OOS 45-8 - Large-scale navigational map in a flying mammal: Evidence from GPS tracking of Egyptian fruit bats

Thursday, August 11, 2011: 4:00 PM
16A, Austin Convention Center
Nachum Ulanovsky1, Ran Nathan2, Yoav Bartan3, Giacomo Dell'Omo4, Alexei L. Vyssotski5, Yossi Yovel1 and Asaf Tsoar3, (1)Neurobiology, Weizmann Institute of Science, Rehovot, Israel, (2)Department of Ecology, Evolution and Behavior, The Hebrew University of Jerusalem, Jerusalem, Israel, (3)Evolution Systematics and Ecology, Hebrew University of Jerusalem, Jerusalem, Israel, (4)Ornis Italica, Rome, Italy, (5)ETH Zurich, Zurich, Switzerland
Background/Question/Methods

The ability to navigate is crucial for animals, yet navigational mechanisms are poorly understood, especially in mammals.  This is so, in large part, due to technological limitations that have prevented, until recently, from tracking small animals in high spatio-temporal resolution.

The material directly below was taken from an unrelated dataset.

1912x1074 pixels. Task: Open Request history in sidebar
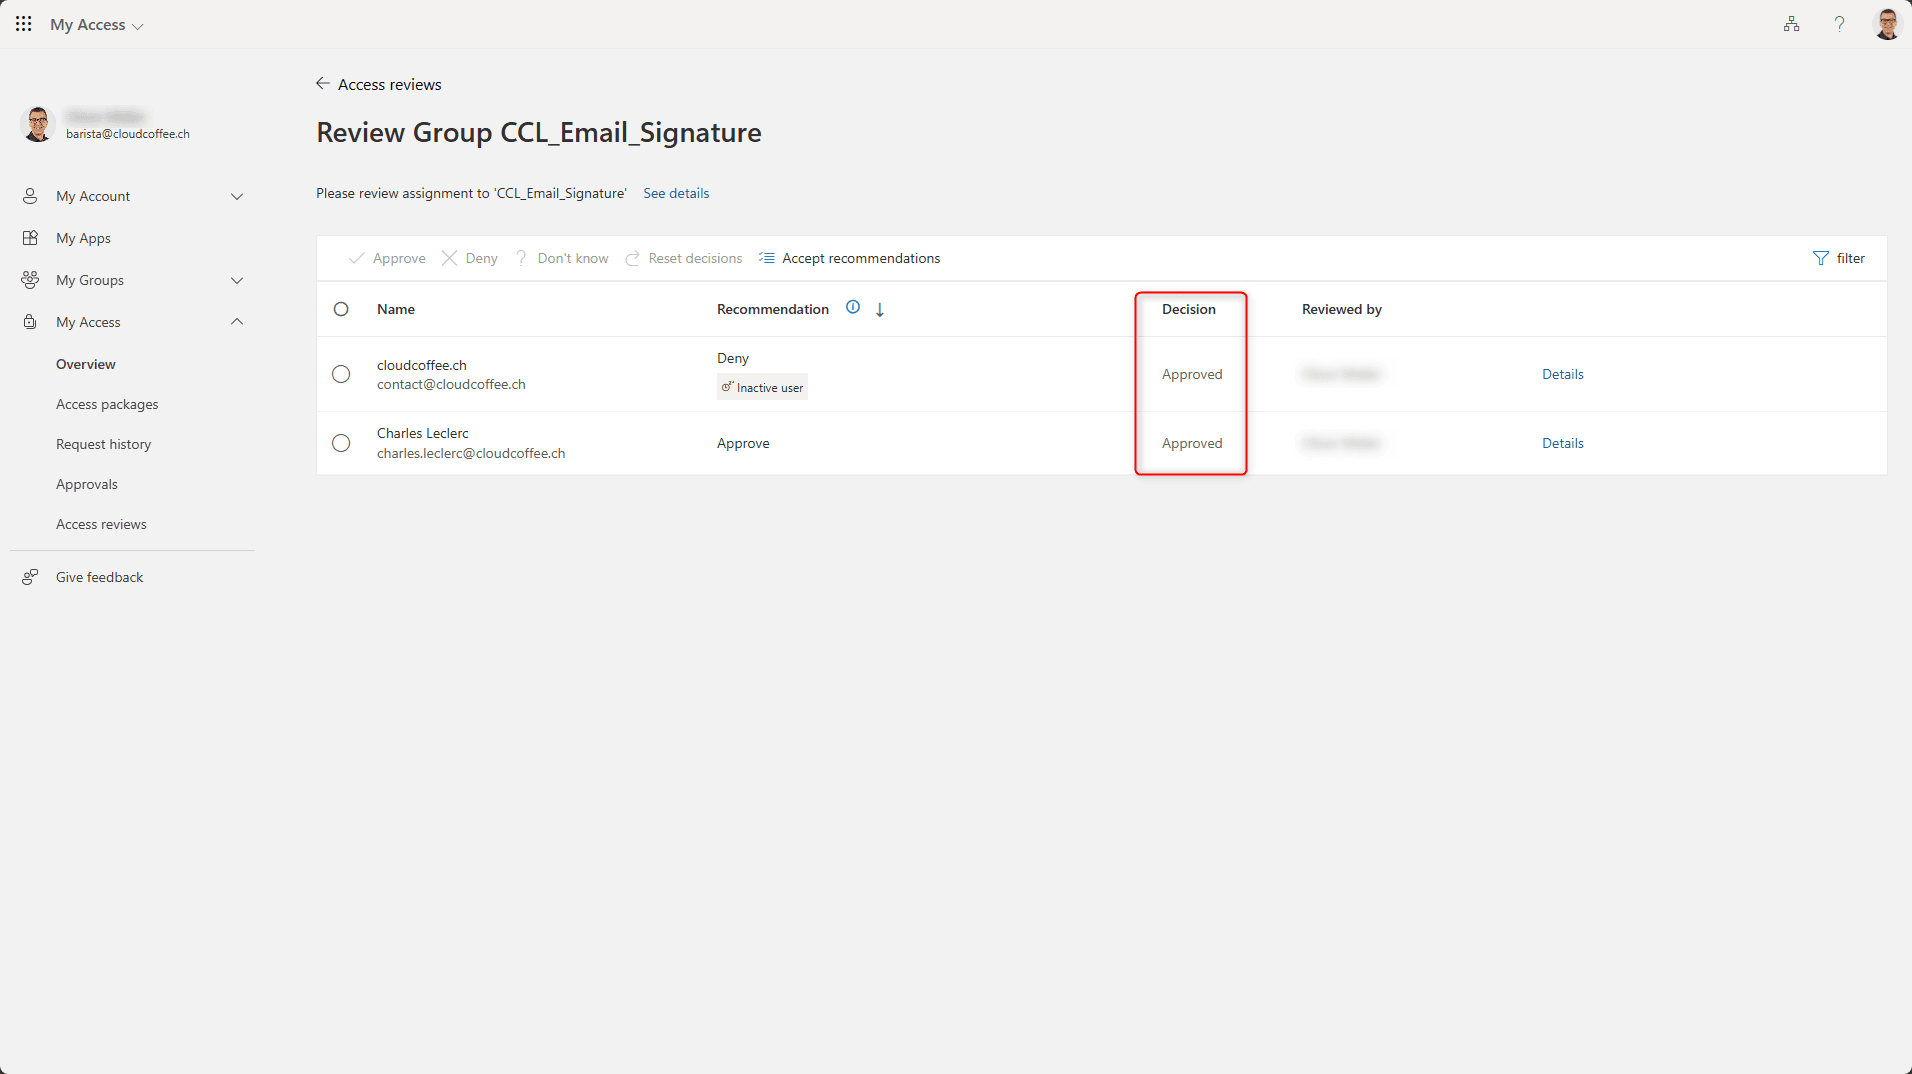point(103,444)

Here we report the first GPS-tracking of bats, using an ultra-lightweight GPS datalogger.

Results/Conclusions

Egyptian fruit bats commuted from their cave to a remote fruit-tree in high, fast and very straight flights, and returned to the same individual feeding-tree night after night.  Bats that were displaced 44-km south homed to one of two goal locations – cave or feeding-tree – which allowed ruling out navigation based on beaconing, route-following, or path-integration mechanisms, and suggested instead map-based navigation.  Bats released within a deep natural crater exhibited severe disorientation, while bats released atop crater-edge homed well – indicating navigation by the geometric configuration of distal visual landmarks. These results provide the first evidence for a large-scale navigational map in mammals.